Life in America began with migrations many thousands of years ago. Centuries of migrations and encounters have resulted in diverse forms of individual and group interaction, from peaceful accommodation to warfare and extermination through exposure to new diseases.
Communities, too, have evolved according to cultural norms, historical circumstances, and environmental contingencies. The nature of communities is varied, dynamic, and complex. Ethnic homelands are a special type of community that existed before incorporation into the political entity known as the United States. For example, many Indian sites, such as Canyon de Chelly National Monument in Arizona, are on tribal lands occupied by Indians for centuries. Similarly, Hispanic communities, such as those represented by San Antonio Missions National Historical Park, had their origins in Spanish and Mexican history. Distinctive and important regional patterns join together to create microcosms of America's history and to form the "national experience."

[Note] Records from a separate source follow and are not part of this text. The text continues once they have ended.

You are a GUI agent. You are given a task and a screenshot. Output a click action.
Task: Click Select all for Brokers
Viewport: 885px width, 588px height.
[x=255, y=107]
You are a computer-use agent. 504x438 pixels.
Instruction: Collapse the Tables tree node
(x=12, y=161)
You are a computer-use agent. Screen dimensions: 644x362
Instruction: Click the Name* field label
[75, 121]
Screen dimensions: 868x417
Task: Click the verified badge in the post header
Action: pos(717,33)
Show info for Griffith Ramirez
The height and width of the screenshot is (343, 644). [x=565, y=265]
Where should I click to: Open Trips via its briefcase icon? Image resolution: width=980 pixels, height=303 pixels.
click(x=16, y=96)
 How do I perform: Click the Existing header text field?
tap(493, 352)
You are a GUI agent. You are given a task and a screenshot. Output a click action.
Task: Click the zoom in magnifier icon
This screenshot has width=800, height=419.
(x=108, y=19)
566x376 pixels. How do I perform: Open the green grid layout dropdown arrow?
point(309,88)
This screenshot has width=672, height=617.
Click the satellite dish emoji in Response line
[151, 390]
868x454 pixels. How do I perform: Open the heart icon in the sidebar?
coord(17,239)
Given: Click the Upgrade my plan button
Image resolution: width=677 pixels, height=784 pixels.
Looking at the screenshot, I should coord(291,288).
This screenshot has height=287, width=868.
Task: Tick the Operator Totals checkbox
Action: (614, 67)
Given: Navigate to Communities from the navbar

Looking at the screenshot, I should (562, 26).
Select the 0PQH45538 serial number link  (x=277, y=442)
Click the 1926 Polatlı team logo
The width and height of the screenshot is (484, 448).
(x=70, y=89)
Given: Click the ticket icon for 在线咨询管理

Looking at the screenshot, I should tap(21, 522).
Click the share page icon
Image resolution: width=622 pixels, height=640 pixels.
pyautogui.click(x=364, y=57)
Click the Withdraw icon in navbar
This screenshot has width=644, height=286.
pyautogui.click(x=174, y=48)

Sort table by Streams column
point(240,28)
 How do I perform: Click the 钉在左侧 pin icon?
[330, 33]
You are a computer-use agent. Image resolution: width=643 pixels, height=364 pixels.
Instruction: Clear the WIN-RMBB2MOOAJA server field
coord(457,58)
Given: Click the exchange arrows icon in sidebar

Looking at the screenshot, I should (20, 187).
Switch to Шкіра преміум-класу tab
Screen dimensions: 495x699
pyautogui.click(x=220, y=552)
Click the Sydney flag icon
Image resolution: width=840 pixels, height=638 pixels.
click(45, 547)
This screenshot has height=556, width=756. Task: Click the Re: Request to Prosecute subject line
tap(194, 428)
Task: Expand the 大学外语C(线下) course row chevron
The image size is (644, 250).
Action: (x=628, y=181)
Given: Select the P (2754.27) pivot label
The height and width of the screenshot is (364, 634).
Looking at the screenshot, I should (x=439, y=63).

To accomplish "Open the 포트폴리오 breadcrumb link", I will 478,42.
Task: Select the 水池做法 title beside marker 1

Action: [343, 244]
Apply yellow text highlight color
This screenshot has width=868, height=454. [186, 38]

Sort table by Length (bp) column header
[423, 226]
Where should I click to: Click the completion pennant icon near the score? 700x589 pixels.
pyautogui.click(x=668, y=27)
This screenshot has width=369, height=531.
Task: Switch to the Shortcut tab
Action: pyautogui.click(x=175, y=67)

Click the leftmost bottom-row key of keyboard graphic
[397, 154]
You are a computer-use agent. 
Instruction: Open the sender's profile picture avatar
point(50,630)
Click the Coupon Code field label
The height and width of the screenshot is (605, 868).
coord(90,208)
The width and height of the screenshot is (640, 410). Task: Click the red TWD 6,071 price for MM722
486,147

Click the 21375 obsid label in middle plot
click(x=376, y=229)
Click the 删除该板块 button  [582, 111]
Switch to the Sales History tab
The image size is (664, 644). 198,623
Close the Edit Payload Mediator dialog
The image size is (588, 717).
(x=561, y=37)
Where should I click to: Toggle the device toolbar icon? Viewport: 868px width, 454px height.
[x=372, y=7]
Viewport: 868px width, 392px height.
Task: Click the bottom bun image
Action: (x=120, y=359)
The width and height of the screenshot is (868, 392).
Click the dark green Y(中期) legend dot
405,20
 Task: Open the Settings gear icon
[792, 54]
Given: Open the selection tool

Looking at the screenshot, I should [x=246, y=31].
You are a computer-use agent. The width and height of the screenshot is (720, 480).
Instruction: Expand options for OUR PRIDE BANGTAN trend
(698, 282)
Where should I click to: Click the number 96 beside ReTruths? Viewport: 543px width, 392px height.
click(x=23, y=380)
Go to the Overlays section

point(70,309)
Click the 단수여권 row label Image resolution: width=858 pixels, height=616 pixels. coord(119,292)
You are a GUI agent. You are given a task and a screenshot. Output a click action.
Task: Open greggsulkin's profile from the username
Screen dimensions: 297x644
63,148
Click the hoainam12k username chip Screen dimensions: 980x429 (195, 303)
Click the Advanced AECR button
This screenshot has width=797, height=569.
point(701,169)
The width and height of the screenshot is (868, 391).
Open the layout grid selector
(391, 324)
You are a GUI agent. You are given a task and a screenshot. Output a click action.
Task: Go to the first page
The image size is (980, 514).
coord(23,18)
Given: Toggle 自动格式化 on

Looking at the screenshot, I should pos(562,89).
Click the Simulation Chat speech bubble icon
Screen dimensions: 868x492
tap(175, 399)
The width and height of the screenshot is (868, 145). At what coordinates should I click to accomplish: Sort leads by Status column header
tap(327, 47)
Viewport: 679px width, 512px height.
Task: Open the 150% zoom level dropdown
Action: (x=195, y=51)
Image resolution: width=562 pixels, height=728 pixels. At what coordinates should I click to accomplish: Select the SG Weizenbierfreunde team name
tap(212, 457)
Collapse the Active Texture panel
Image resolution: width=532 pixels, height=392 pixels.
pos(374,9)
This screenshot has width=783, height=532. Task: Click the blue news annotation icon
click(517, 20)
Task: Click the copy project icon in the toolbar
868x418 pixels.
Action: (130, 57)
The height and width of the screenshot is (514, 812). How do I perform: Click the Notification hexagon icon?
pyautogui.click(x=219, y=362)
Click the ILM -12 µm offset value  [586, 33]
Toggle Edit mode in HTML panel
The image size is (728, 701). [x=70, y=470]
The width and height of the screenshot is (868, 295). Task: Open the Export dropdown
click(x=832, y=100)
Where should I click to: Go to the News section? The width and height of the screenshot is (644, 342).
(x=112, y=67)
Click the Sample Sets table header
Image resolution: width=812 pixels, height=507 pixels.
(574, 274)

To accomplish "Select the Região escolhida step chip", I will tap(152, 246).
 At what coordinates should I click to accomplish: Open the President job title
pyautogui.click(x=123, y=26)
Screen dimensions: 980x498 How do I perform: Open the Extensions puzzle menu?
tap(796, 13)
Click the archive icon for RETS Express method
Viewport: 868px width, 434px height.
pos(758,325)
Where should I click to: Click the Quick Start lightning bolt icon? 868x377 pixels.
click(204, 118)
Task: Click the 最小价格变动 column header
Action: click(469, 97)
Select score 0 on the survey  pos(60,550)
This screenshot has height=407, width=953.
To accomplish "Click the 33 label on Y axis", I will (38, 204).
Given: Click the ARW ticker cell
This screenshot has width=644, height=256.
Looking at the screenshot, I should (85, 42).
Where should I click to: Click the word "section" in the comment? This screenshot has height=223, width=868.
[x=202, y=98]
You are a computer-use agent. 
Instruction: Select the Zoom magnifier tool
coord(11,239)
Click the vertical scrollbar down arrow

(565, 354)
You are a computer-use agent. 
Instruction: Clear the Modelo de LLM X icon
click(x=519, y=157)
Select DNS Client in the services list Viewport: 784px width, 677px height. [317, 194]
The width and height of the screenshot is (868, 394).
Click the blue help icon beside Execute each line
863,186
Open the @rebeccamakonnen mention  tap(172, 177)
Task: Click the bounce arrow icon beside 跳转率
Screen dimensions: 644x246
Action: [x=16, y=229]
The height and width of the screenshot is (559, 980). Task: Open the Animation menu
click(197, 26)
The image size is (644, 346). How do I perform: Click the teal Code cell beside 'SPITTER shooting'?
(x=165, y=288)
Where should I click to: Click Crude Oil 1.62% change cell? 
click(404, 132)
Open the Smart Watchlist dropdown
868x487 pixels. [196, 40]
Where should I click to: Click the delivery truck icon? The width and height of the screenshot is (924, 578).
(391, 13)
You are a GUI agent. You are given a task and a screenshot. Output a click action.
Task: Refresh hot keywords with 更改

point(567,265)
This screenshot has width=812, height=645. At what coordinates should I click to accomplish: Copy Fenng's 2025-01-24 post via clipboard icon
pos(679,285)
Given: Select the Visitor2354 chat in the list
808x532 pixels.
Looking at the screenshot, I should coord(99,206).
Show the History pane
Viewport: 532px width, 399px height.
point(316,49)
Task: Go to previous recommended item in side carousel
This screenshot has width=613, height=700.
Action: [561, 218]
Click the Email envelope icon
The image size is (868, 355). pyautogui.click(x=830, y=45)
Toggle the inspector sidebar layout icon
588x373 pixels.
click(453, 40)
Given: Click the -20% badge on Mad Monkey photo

Topics that help define this theme include: 1. family and the life cycle 2. health, nutrition, and disease 3. migration from outside and within 4. community and neighborhood 5. ethnic homelands 6. encounters, conflicts, and colonization
II. Creating Social Institutions and Movements
This theme focuses upon the diverse formal and informal structures such as schools or voluntary associations through which people express values and live their lives. Americans generate temporary movements and create enduring institutions in order to define, sustain, or reform these values. Why people organize to transform their institutions is as important to understand as how they choose to do so. Thus, both the diverse motivations people act on and the strategies they employ are critical concerns of social history.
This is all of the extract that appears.